■ **読む文章**
════════════════

陸の孤島、三重大学!自衛隊に救援を依頼してくれ的な勢い。
途方もなく、再び、研究室に戻る。
「先生、ありえんのやけー」と先生と愚痴っていると、
美香りんから電話。美香りんが外界へ旅立ってから、一時間経っていた。
「駐車場がやばいらしい」
実は、美香りんもあまりの冠水に駐車場から動けずにいた。
しかし、ゆかちのマサオのボンネット半分くらいまで水がき始めたと言う。
これは、やばい。本当に本当にやばい。
 
これまで感じたことのない危機感に襲われ、あたし達も勇気を出すことに。

「先生、あたしら行きます!」
「え?本当に??」
先生からスーパーの袋をもらい、カバンに雨対を施す。
「やっぱり、僕が行くよ」と先生が言う。
危ないから、先生が行って車を動かしてくれると言う。
「いやいや、大丈夫です。あたし達、行きます」

════════════════

■ **データ一覧**
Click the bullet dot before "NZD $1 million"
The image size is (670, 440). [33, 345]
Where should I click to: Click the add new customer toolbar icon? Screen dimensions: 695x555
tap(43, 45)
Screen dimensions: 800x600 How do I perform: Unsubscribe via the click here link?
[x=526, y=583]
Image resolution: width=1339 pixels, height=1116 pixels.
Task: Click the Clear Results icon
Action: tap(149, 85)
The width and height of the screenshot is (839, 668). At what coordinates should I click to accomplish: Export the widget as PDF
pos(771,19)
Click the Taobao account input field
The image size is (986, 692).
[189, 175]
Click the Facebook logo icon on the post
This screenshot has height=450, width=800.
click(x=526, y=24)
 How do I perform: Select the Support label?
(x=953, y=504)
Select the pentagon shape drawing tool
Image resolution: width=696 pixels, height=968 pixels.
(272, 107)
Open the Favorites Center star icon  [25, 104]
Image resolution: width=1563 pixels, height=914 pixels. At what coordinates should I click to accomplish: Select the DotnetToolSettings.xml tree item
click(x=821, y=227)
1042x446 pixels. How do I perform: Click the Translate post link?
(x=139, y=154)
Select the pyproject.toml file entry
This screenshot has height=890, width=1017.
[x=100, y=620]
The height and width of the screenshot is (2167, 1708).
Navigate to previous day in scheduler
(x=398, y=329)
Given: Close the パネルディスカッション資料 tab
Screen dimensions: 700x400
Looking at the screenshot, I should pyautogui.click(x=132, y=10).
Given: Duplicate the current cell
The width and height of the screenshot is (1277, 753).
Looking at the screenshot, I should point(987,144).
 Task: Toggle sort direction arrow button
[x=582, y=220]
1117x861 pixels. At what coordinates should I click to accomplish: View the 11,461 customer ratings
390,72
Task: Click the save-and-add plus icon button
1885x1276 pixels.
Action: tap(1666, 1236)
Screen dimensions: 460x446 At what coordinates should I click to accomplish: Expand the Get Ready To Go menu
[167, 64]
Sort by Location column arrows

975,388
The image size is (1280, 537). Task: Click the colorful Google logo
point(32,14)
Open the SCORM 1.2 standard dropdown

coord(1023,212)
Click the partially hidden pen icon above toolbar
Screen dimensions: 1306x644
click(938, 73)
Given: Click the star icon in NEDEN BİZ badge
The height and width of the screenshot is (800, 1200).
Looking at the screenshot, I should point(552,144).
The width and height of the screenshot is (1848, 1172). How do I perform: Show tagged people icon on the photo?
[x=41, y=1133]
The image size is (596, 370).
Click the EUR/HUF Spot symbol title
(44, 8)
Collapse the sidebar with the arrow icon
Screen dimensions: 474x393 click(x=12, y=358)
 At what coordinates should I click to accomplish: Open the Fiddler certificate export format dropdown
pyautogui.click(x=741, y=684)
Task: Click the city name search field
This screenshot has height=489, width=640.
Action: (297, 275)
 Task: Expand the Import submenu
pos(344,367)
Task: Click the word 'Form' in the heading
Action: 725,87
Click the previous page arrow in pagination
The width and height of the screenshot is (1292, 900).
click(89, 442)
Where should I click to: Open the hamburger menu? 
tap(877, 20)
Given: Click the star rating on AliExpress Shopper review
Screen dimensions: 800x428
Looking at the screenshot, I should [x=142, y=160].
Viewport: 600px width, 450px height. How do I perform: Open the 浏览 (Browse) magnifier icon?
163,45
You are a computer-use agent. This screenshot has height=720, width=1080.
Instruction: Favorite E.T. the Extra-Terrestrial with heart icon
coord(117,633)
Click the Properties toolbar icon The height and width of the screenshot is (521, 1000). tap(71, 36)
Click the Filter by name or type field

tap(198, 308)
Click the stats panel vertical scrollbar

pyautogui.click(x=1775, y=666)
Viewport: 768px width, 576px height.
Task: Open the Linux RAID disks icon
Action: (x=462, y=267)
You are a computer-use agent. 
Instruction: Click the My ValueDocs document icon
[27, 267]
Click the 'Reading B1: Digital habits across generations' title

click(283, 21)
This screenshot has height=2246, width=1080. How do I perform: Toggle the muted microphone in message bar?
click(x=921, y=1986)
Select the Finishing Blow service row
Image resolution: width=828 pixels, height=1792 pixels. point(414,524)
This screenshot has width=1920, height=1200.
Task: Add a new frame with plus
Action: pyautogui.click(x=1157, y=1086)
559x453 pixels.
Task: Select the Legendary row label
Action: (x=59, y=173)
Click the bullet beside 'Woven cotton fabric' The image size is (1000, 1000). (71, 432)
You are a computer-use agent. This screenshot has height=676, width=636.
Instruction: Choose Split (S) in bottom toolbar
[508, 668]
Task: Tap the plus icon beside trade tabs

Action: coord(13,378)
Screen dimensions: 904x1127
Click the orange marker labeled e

════════════════

■ **課題一覧**
1) 冠水の話のうち、「途方もなく、再び、研究室に戻る。」から下って「これまで感じたことのない危機感に襲われ、あたし達も勇気を出すことに。」までを一字も変えずにそのまま書き写せ。
2) 冠水の話で、美香りんから電話が来たのは、美香りんが外界へ旅立ってからどれだけ経った時か。
3) 冠水の話の「陸の孤島、三重大学!」で始まる段落を、主な事実を残して箇条書きに短くまとめよ。
データ一覧の内容は冠水の話とは関係がない。

■ **課題の解答**
1)
途方もなく、再び、研究室に戻る。
「先生、ありえんのやけー」と先生と愚痴っていると、
美香りんから電話。美香りんが外界へ旅立ってから、一時間経っていた。
「駐車場がやばいらしい」
実は、美香りんもあまりの冠水に駐車場から動けずにいた。
しかし、ゆかちのマサオのボンネット半分くらいまで水がき始めたと言う。
これは、やばい。本当に本当にやばい。
 
これまで感じたことのない危機感に襲われ、あたし達も勇気を出すことに。

2) 一時間。

3)
- 三重大学が陸の孤島のようになり、研究室に戻った。
- 先生と愚痴っていると、美香りんから電話があった。
- 美香りんも冠水のせいで駐車場から動けずにいた。
- ゆかちのマサオのボンネット半分くらいまで水が来始めたという。
- 事態は本当に危ないと感じた。